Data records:
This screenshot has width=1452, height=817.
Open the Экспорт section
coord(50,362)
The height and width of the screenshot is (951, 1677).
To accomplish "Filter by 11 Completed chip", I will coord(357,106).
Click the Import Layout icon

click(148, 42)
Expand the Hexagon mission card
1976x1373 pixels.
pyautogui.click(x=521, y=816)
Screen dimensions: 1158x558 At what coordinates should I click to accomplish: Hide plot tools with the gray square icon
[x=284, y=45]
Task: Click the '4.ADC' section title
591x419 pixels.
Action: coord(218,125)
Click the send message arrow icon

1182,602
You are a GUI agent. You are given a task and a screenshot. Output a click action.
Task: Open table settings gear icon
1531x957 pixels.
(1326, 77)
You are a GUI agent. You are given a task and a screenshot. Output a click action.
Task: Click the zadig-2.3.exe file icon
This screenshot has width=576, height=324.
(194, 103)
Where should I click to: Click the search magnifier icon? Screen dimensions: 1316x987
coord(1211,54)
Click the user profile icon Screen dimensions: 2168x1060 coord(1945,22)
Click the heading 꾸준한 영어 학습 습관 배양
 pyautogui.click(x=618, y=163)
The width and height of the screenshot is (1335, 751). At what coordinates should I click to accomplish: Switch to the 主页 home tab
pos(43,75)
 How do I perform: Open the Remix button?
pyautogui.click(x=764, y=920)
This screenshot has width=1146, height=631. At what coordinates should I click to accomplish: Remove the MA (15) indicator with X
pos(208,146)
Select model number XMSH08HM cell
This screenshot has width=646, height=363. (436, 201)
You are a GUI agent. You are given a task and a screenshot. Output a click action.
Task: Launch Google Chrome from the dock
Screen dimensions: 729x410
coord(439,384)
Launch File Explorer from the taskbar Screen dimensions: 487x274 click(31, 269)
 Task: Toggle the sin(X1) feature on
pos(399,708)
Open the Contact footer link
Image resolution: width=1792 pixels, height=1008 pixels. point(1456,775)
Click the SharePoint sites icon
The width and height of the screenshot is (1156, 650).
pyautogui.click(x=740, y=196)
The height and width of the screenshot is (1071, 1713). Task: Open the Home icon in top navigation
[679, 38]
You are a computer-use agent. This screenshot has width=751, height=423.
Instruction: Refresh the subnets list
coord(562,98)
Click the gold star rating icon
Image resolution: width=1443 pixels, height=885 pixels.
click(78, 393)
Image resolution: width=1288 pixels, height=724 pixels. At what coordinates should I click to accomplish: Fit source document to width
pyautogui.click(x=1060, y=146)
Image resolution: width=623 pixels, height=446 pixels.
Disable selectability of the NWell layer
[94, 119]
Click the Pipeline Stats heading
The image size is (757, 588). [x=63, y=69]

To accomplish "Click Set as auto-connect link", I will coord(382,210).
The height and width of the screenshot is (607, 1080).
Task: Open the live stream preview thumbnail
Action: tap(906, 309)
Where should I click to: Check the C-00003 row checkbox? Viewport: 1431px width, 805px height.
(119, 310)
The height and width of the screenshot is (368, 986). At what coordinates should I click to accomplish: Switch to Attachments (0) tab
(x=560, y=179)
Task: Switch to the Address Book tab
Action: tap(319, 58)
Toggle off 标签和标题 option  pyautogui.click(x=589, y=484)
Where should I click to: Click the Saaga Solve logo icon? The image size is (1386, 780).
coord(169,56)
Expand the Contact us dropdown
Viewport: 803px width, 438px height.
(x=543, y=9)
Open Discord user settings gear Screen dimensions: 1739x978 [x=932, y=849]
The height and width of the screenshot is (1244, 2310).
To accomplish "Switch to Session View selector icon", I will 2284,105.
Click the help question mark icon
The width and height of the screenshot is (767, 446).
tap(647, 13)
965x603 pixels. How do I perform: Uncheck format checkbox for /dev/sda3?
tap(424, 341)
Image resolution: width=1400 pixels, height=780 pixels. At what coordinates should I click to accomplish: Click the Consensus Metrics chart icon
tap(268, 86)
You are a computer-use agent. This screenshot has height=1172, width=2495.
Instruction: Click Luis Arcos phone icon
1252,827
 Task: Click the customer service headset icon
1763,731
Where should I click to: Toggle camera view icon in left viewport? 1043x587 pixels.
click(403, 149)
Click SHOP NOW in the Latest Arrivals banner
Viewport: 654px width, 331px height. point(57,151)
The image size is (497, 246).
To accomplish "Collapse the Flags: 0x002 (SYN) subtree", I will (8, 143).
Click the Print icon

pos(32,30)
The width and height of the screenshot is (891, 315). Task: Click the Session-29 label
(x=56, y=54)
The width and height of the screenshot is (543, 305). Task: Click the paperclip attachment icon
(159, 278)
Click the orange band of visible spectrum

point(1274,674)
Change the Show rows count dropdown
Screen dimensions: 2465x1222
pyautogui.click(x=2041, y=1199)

- **Exercise aim**
Copy out each record, keeping every word as it is.

- **Response to the task**
This screenshot has width=1452, height=817.
Open the Экспорт section
coord(50,362)
The height and width of the screenshot is (951, 1677).
To accomplish "Filter by 11 Completed chip", I will coord(357,106).
Click the Import Layout icon

click(148, 42)
Expand the Hexagon mission card
1976x1373 pixels.
pyautogui.click(x=521, y=816)
Screen dimensions: 1158x558 At what coordinates should I click to accomplish: Hide plot tools with the gray square icon
[x=284, y=45]
Task: Click the '4.ADC' section title
591x419 pixels.
Action: coord(218,125)
Click the send message arrow icon

1182,602
You are a GUI agent. You are given a task and a screenshot. Output a click action.
Task: Open table settings gear icon
1531x957 pixels.
(1326, 77)
You are a GUI agent. You are given a task and a screenshot. Output a click action.
Task: Click the zadig-2.3.exe file icon
This screenshot has width=576, height=324.
(194, 103)
Where should I click to: Click the search magnifier icon? Screen dimensions: 1316x987
coord(1211,54)
Click the user profile icon Screen dimensions: 2168x1060 coord(1945,22)
Click the heading 꾸준한 영어 학습 습관 배양
 pyautogui.click(x=618, y=163)
The width and height of the screenshot is (1335, 751). At what coordinates should I click to accomplish: Switch to the 主页 home tab
pos(43,75)
 How do I perform: Open the Remix button?
pyautogui.click(x=764, y=920)
This screenshot has width=1146, height=631. At what coordinates should I click to accomplish: Remove the MA (15) indicator with X
pos(208,146)
Select model number XMSH08HM cell
This screenshot has width=646, height=363. (436, 201)
You are a GUI agent. You are given a task and a screenshot. Output a click action.
Task: Launch Google Chrome from the dock
Screen dimensions: 729x410
coord(439,384)
Launch File Explorer from the taskbar Screen dimensions: 487x274 click(31, 269)
 Task: Toggle the sin(X1) feature on
pos(399,708)
Open the Contact footer link
Image resolution: width=1792 pixels, height=1008 pixels. point(1456,775)
Click the SharePoint sites icon
The width and height of the screenshot is (1156, 650).
pyautogui.click(x=740, y=196)
The height and width of the screenshot is (1071, 1713). Task: Open the Home icon in top navigation
[679, 38]
You are a computer-use agent. This screenshot has width=751, height=423.
Instruction: Refresh the subnets list
coord(562,98)
Click the gold star rating icon
Image resolution: width=1443 pixels, height=885 pixels.
click(78, 393)
Image resolution: width=1288 pixels, height=724 pixels. At what coordinates should I click to accomplish: Fit source document to width
pyautogui.click(x=1060, y=146)
Image resolution: width=623 pixels, height=446 pixels.
Disable selectability of the NWell layer
[94, 119]
Click the Pipeline Stats heading
The image size is (757, 588). [x=63, y=69]

To accomplish "Click Set as auto-connect link", I will coord(382,210).
The height and width of the screenshot is (607, 1080).
Task: Open the live stream preview thumbnail
Action: tap(906, 309)
Where should I click to: Check the C-00003 row checkbox? Viewport: 1431px width, 805px height.
(119, 310)
The height and width of the screenshot is (368, 986). At what coordinates should I click to accomplish: Switch to Attachments (0) tab
(x=560, y=179)
Task: Switch to the Address Book tab
Action: tap(319, 58)
Toggle off 标签和标题 option  pyautogui.click(x=589, y=484)
Where should I click to: Click the Saaga Solve logo icon? The image size is (1386, 780).
coord(169,56)
Expand the Contact us dropdown
Viewport: 803px width, 438px height.
(x=543, y=9)
Open Discord user settings gear Screen dimensions: 1739x978 [x=932, y=849]
The height and width of the screenshot is (1244, 2310).
To accomplish "Switch to Session View selector icon", I will 2284,105.
Click the help question mark icon
The width and height of the screenshot is (767, 446).
tap(647, 13)
965x603 pixels. How do I perform: Uncheck format checkbox for /dev/sda3?
tap(424, 341)
Image resolution: width=1400 pixels, height=780 pixels. At what coordinates should I click to accomplish: Click the Consensus Metrics chart icon
tap(268, 86)
You are a computer-use agent. This screenshot has height=1172, width=2495.
Instruction: Click Luis Arcos phone icon
1252,827
 Task: Click the customer service headset icon
1763,731
Where should I click to: Toggle camera view icon in left viewport? 1043x587 pixels.
click(403, 149)
Click SHOP NOW in the Latest Arrivals banner
Viewport: 654px width, 331px height. point(57,151)
The image size is (497, 246).
To accomplish "Collapse the Flags: 0x002 (SYN) subtree", I will (8, 143).
Click the Print icon

pos(32,30)
The width and height of the screenshot is (891, 315). Task: Click the Session-29 label
(x=56, y=54)
The width and height of the screenshot is (543, 305). Task: Click the paperclip attachment icon
(159, 278)
Click the orange band of visible spectrum

point(1274,674)
Change the Show rows count dropdown
Screen dimensions: 2465x1222
pyautogui.click(x=2041, y=1199)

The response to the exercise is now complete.